On estime qu’il existe 12 121 armes nucléaires dans le monde, dont 9 585 sont en stock militaire et prêtes à être déployées. Environ 2 100 ogives de missiles balistiques sont maintenues en état d’alerte opérationnelle, principalement par les États-Unis et la Russie ; la Chine vient de rejoindre ce groupe.
L’étude met en lumière les efforts de modernisation en cours des États nucléaires, qui impliquent à la fois le développement de nouvelles technologies telles que des véhicules de rentrée nucléaires à ciblage indépendant et des améliorations de leurs arsenaux actuels. La Corée du Nord, le Pakistan et l’Inde se disputent cette capacité, ce qui pourrait entraîner une augmentation du nombre d’ogives déployables et la possibilité d’une dévastation plus importante en cas de conflit.

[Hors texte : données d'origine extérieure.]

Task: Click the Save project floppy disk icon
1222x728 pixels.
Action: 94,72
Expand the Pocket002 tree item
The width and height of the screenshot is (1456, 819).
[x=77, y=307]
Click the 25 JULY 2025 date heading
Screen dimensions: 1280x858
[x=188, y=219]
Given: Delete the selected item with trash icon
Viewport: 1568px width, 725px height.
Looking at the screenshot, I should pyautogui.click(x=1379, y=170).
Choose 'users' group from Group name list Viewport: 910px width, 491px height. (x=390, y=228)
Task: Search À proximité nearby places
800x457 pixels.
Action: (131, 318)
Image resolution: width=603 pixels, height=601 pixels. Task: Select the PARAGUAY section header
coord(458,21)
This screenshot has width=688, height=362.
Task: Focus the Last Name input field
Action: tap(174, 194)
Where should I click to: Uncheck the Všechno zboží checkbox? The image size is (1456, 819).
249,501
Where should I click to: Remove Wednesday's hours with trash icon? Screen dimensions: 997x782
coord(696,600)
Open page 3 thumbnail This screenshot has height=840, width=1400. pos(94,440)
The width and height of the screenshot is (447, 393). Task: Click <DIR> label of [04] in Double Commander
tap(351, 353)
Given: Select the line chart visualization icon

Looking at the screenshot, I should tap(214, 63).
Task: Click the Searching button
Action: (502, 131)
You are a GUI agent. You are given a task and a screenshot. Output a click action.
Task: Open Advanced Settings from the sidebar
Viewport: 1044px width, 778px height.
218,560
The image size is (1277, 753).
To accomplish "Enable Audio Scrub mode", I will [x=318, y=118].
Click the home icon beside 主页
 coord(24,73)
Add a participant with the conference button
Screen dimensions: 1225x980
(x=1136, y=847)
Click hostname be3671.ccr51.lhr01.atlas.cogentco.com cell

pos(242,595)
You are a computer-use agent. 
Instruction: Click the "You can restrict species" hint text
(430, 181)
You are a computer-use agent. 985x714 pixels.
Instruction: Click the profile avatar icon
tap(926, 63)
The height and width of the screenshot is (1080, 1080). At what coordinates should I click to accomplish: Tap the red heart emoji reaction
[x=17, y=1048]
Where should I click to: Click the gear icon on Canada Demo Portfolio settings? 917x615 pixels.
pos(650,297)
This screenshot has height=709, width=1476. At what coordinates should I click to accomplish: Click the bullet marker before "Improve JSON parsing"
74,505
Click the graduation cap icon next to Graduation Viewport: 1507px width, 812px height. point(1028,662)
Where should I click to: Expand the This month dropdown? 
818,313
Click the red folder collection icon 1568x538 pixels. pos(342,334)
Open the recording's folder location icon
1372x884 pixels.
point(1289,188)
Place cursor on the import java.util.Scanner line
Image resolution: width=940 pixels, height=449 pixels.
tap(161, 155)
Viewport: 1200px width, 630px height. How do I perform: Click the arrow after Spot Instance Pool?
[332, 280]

Le rapport souligne également l’importance accordée par l’Inde au développement d’armes à longue portée, en particulier celles qui peuvent frapper des cibles n’importe où en Chine et au Pakistan, ce qui suggère une augmentation de sa puissance de dissuasion. La stabilité stratégique de l’Asie du Sud et l’équilibre précaire des pouvoirs dans la région sont menacés par la modernisation de l’armée indienne. Le désir de l’Inde de renforcer sa puissance militaire est en outre renforcé par son intérêt national à émerger comme une puissance hégémonique régionale. Le dilemme sécuritaire de l’Asie du Sud est exacerbé par le programme de modernisation militaire de l’Inde, alors que le Pakistan cherche à contrebalancer la puissance militaire croissante de l’Inde en renforçant ses propres forces armées. Cela pourrait déclencher une course aux armements furieuse pour préserver le fragile équilibre des pouvoirs en Asie du Sud.